What you need to do – Turn the records, from the first line through the line containing "click(19, 215)", into a Markdown table with the columns Row and Record line, leaving out blank lines.

---+---

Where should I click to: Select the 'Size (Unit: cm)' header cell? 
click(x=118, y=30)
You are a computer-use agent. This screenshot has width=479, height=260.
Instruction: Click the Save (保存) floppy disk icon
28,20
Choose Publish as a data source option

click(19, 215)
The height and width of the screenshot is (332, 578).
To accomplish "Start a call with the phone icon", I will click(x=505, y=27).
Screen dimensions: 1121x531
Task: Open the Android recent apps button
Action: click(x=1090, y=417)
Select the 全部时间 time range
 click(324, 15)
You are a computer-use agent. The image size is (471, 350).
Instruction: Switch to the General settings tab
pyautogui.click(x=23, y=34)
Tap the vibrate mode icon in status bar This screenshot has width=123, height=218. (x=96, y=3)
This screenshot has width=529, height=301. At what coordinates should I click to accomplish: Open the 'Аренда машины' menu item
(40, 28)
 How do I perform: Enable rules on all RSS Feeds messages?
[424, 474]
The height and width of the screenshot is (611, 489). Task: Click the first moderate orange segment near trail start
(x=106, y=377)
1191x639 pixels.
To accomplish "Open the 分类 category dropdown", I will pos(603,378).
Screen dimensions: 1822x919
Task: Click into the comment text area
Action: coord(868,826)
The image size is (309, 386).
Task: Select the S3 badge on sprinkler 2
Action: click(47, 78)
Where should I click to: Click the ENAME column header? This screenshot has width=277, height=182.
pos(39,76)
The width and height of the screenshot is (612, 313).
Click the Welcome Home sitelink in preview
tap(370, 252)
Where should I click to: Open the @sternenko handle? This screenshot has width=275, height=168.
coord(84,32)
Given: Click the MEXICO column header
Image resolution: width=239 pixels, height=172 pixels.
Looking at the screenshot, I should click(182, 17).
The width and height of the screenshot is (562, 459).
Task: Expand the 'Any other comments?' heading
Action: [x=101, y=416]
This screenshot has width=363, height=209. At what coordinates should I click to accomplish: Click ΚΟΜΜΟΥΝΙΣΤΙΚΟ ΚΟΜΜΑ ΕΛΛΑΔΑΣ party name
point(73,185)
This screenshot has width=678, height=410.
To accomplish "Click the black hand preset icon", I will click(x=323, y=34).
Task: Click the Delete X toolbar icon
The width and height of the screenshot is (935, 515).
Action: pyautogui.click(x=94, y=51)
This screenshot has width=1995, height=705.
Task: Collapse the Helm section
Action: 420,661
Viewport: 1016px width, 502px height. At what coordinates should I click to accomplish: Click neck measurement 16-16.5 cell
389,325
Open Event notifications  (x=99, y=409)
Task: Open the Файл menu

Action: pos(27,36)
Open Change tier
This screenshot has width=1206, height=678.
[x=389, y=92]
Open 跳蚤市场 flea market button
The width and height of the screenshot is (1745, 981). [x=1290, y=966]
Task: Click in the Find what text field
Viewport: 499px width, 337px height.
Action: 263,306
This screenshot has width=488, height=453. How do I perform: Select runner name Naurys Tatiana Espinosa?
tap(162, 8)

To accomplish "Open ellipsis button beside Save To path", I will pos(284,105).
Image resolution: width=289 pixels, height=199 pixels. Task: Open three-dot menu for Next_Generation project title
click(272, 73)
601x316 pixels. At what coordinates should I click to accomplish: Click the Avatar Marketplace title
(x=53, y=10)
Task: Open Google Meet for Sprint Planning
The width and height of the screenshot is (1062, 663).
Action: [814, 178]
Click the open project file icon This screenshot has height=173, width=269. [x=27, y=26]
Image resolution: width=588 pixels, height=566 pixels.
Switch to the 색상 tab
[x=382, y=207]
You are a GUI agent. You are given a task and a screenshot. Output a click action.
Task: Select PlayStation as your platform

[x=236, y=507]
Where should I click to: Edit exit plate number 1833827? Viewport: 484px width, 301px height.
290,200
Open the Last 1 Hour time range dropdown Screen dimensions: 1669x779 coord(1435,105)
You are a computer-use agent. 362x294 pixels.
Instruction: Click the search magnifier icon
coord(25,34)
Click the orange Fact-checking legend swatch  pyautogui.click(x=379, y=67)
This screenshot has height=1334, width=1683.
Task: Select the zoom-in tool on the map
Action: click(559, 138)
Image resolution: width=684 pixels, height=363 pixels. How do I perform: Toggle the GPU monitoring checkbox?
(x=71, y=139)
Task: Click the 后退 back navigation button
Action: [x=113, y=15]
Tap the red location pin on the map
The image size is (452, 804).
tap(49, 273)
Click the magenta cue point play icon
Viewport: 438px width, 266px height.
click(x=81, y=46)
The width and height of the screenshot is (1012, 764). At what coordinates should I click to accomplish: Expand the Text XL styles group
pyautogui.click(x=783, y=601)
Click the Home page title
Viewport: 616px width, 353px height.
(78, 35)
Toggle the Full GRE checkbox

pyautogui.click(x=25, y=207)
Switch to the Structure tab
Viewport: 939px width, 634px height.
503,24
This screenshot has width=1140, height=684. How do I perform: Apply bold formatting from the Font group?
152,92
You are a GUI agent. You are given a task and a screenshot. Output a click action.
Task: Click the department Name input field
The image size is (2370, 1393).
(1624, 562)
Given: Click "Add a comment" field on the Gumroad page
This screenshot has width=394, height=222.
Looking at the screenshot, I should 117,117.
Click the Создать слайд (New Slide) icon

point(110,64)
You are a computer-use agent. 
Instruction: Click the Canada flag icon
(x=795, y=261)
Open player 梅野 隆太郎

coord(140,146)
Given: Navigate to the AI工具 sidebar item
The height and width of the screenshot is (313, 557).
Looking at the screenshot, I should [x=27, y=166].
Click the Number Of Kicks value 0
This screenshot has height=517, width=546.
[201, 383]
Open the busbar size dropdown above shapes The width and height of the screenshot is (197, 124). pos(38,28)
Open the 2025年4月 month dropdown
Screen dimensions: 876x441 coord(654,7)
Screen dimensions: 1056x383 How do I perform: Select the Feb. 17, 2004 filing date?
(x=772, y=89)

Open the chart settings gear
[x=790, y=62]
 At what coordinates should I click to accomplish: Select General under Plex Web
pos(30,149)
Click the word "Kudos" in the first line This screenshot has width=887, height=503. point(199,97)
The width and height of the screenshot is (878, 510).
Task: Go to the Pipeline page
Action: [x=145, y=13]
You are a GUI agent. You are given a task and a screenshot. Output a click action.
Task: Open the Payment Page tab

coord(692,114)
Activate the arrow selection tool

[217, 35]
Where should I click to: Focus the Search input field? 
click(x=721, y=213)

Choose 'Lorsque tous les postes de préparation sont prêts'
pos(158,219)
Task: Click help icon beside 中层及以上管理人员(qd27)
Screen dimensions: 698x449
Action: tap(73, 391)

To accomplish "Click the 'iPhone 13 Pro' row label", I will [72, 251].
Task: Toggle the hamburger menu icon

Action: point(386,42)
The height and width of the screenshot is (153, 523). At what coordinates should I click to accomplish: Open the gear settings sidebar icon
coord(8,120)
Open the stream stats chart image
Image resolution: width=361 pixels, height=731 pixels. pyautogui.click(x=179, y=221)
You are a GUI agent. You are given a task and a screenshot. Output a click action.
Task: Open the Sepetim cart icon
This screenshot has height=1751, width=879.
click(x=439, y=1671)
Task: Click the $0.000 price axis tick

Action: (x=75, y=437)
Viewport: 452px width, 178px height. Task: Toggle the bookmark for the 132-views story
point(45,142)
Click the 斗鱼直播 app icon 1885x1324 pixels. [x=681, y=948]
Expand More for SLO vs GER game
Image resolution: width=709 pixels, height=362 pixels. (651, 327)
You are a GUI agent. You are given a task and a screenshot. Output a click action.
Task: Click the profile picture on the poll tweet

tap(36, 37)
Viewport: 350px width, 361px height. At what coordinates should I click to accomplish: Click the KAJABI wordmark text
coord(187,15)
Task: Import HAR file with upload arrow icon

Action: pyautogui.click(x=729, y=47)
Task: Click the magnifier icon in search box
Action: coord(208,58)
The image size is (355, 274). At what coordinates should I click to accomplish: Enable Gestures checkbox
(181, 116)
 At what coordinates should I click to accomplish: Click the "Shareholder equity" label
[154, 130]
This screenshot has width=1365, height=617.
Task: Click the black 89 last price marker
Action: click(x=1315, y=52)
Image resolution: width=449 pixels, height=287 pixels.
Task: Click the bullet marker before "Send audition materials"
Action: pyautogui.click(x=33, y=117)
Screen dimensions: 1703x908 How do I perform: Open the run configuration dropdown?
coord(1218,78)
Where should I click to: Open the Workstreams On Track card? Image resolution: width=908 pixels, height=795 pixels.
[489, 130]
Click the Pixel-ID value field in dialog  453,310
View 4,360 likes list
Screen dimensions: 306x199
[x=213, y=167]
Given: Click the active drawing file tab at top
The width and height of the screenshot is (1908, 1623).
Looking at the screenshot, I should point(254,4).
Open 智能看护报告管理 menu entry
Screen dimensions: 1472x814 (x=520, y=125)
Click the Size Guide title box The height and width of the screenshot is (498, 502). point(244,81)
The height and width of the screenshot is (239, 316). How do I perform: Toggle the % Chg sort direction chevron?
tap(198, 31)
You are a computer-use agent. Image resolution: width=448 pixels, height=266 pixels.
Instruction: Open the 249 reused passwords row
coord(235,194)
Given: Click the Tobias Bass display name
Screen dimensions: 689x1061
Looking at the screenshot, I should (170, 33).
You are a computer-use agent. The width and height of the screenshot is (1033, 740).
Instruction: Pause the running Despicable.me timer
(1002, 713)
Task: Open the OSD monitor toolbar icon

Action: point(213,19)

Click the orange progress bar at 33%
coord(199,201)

---+---

Result for this task –
| Row | Record line |
|---|---|
| 1 | Where should I click to: Select the 'Size (Unit: cm)' header cell?  |
| 2 | click(x=118, y=30) |
| 3 | You are a computer-use agent. This screenshot has width=479, height=260. |
| 4 | Instruction: Click the Save (保存) floppy disk icon |
| 5 | 28,20 |
| 6 | Choose Publish as a data source option |
| 7 | click(19, 215) |